Crosby proved to be not only bookseller and friend of the printer, he was also the reviewer for the Monthly Literary Recreations and rhapsodised somewhat about the young and noble author, with such a degree of modesty, deciding that his beauties grew on ‘the soil of genius’. In the same issue, Byron reviewed two volumes of Wordsworth’s poetry, towards whom he had a political and poetic antipathy, his review confirming his stated opinion that men of the quill are sworn enemies.
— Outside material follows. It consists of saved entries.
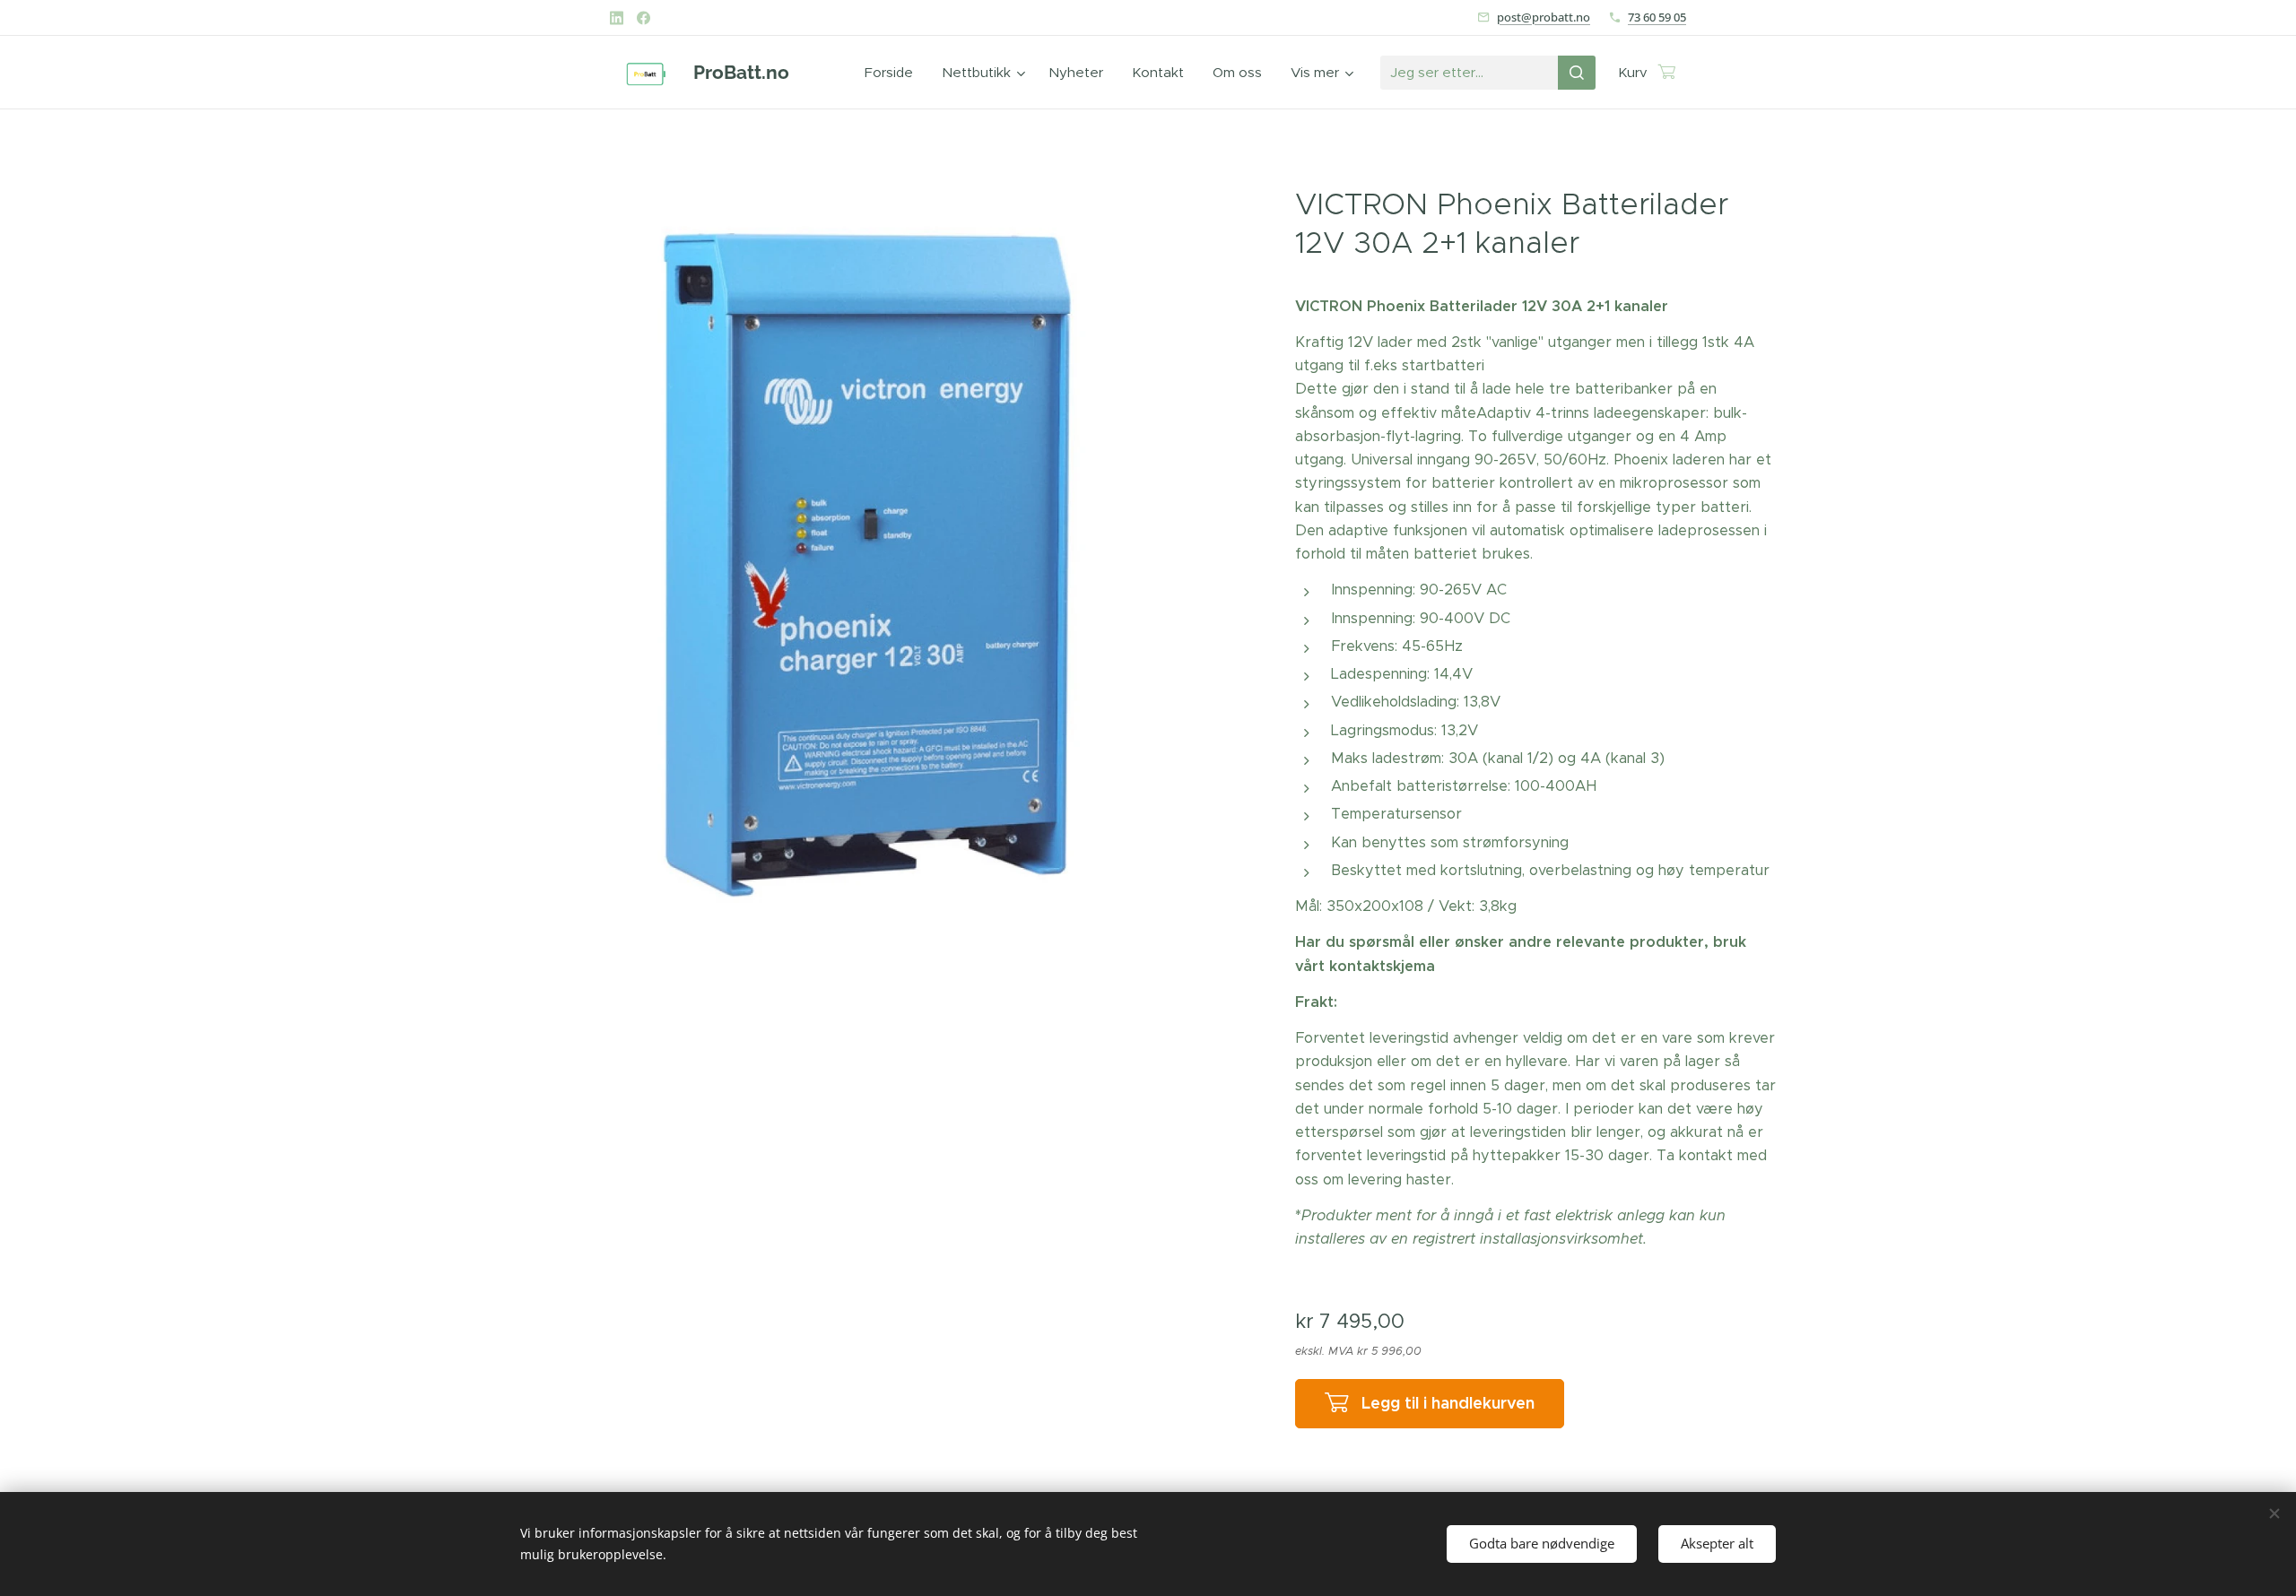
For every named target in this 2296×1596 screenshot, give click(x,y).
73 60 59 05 (1657, 17)
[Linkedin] (616, 18)
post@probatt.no (1543, 17)
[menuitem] (893, 72)
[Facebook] (643, 18)
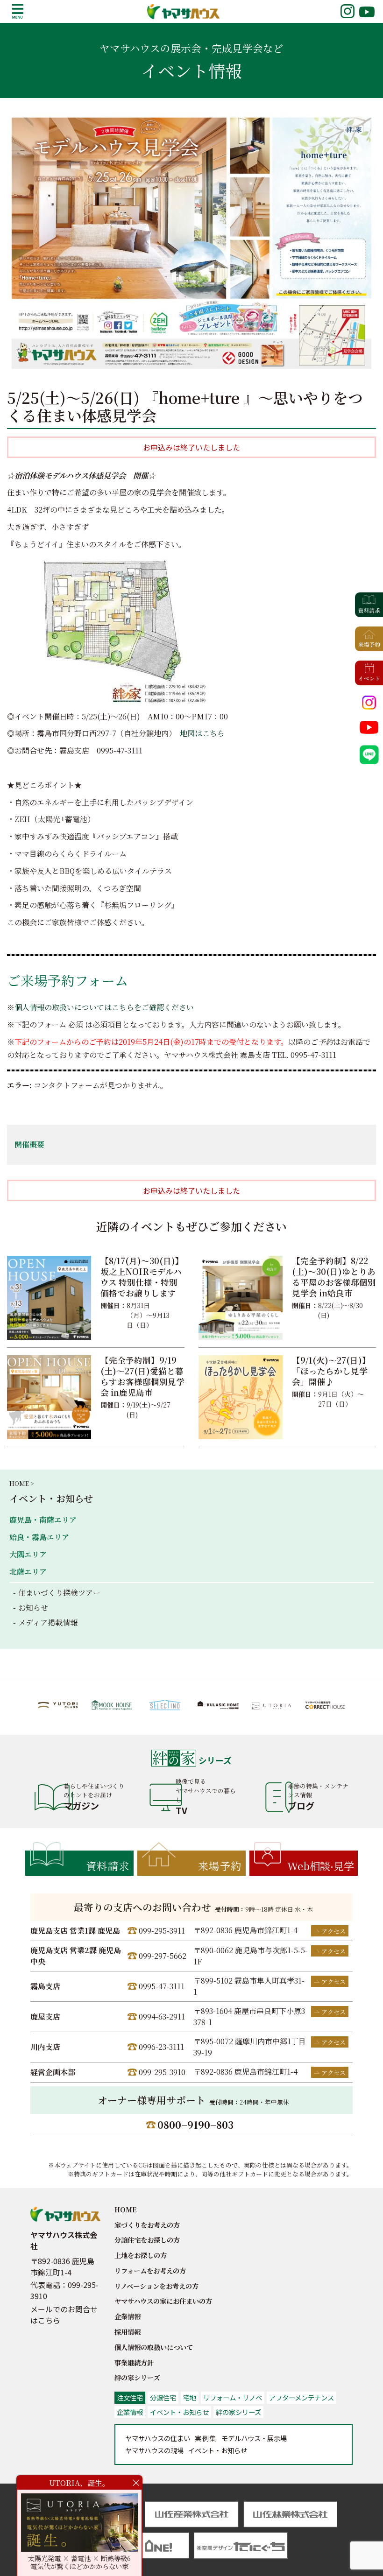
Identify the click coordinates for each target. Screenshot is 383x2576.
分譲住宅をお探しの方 (147, 2240)
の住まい (157, 2438)
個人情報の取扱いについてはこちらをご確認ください (104, 1007)
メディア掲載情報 (48, 1622)
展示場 (254, 2438)
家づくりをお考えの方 (147, 2225)
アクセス (333, 1931)
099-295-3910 (162, 2072)
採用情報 (127, 2332)
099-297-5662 (162, 1955)
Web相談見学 (320, 1865)
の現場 (154, 2450)
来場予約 (220, 1865)
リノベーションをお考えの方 (156, 2286)
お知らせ (33, 1607)
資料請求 (108, 1865)
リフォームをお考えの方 (150, 2270)
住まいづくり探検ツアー (59, 1592)
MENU (17, 11)
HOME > (21, 1483)
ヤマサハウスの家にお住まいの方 (163, 2301)
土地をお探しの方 (140, 2255)
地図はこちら (202, 733)
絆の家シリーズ (137, 2377)
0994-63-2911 (162, 2016)
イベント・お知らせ (51, 1498)
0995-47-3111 (161, 1986)
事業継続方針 (134, 2362)
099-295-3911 (162, 1930)
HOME (125, 2209)
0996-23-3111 (161, 2046)
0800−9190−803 (195, 2125)
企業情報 (127, 2316)
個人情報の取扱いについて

Wordsworth’s muse, he conceded, was ‘simple and flowing’, but there were deformities, strong and sometimes irresistible feelings rendered with ‘unexceptional sentiments’.
FIVE
Byron was now the literary swain, passing his time in some London hotel, read by duchesses, his life an annal of ‘Routs, Riots, Balls and Boxing Matches, Dowagers and Demi-Reps, Cards and Crimcon [adultery], Parliamentary Discussion, Political Details, Masquerades, Mechanics…Wine, Women, Waxworks and Weathercocks’. He might however have been less scathing towards Wordsworth, ‘the laker’, had he foreseen the savagery which Hours of Idleness would incur. Mr Hewson Clarke, a sizar of Emmanuel College, reviewing it in The Satirist, wondered what could have ind
uced ‘George Gordon Lord Byron, a minor, to have favoured the world with this collection’, then lampooned the Lord walking around Cambridge with his bear and heaped insults on that ‘drunken harridan’, Byron’s mother.
But it was by a notice in the Edinburgh Review that Byron was ‘cut to atoms’. It was the journal of the time; the reviewer, writing anonymously, was Henry Brougham, later Baron Brougham and future Lord Chancellor. Brougham excoriated him for pleading his minority, his privilege and for a mendaciousness by asking his readers to indulge his lack of talent or originality. He then went on to propose the prerequisites for a work–‘We would entreat him to believe that a certain portion of liveliness, somewhat of fancy, is necessary to constitute a poem, and that a poem in the present day, to be read, must contain at least one thought, either in a little degree different from the ideas of former writers or differently expressed.’ He erroneously concluded by saying that it would be the last the world would hear of Byron.